» Exercise: Quote the rows below word for word, from their first line up to and including the line that contains "(261, 801).".

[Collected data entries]
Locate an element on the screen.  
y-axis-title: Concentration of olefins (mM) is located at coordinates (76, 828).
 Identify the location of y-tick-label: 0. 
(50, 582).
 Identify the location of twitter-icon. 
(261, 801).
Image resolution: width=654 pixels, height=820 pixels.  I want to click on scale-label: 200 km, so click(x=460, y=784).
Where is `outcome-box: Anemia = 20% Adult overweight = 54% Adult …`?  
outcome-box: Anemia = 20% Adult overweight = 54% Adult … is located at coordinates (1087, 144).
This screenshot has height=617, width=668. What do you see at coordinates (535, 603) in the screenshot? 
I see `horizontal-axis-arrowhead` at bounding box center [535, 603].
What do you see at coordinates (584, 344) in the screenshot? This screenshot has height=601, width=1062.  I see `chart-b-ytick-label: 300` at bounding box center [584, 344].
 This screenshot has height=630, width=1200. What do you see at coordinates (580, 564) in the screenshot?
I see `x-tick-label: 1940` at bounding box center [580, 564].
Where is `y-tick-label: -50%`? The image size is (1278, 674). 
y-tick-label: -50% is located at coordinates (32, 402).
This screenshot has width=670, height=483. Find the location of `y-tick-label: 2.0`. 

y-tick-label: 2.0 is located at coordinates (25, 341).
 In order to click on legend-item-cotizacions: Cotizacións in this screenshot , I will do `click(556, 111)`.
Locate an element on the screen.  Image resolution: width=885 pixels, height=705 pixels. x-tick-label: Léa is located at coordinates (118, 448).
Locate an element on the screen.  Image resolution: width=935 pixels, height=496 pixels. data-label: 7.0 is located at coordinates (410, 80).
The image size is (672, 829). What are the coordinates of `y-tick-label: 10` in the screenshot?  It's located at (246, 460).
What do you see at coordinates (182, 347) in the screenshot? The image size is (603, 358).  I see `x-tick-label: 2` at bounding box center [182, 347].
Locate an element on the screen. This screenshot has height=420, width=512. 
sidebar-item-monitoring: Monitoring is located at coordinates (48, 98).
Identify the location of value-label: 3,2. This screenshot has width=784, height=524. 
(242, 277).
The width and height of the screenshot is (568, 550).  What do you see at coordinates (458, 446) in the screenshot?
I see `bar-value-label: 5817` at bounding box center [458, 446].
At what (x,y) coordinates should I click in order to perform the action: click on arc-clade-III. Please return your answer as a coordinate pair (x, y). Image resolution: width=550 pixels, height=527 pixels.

» Solution to this task:
Locate an element on the screen.  
y-axis-title: Concentration of olefins (mM) is located at coordinates (76, 828).
 Identify the location of y-tick-label: 0. 
(50, 582).
 Identify the location of twitter-icon. 
(261, 801).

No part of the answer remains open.